* [Work instructions]
Please repeat all of the records, keeping every word unchanged.

* [Records]
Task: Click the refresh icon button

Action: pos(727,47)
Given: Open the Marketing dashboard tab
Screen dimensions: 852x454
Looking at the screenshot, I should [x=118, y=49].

* [Solution to this problem]
Task: Click the refresh icon button

Action: pos(727,47)
Given: Open the Marketing dashboard tab
Screen dimensions: 852x454
Looking at the screenshot, I should [x=118, y=49].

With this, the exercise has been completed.